## Excerpted records

▬▬▬

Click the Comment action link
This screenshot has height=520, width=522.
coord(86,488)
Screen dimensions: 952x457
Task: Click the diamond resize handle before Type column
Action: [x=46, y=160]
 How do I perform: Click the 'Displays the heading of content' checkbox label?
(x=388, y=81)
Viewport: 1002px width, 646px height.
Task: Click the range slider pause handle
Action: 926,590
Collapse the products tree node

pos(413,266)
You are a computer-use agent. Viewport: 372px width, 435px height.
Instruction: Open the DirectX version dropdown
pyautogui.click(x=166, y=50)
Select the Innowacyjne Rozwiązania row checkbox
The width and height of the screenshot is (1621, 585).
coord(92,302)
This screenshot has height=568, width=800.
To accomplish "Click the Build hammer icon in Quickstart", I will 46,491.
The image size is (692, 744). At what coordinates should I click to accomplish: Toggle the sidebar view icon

▬▬▬

## Problem statement
Transcribe the listing above verbatim, leaving every line whole.

## Answer for this exercise
Click the Comment action link
This screenshot has height=520, width=522.
coord(86,488)
Screen dimensions: 952x457
Task: Click the diamond resize handle before Type column
Action: [x=46, y=160]
 How do I perform: Click the 'Displays the heading of content' checkbox label?
(x=388, y=81)
Viewport: 1002px width, 646px height.
Task: Click the range slider pause handle
Action: 926,590
Collapse the products tree node

pos(413,266)
You are a computer-use agent. Viewport: 372px width, 435px height.
Instruction: Open the DirectX version dropdown
pyautogui.click(x=166, y=50)
Select the Innowacyjne Rozwiązania row checkbox
The width and height of the screenshot is (1621, 585).
coord(92,302)
This screenshot has height=568, width=800.
To accomplish "Click the Build hammer icon in Quickstart", I will 46,491.
The image size is (692, 744). At what coordinates should I click to accomplish: Toggle the sidebar view icon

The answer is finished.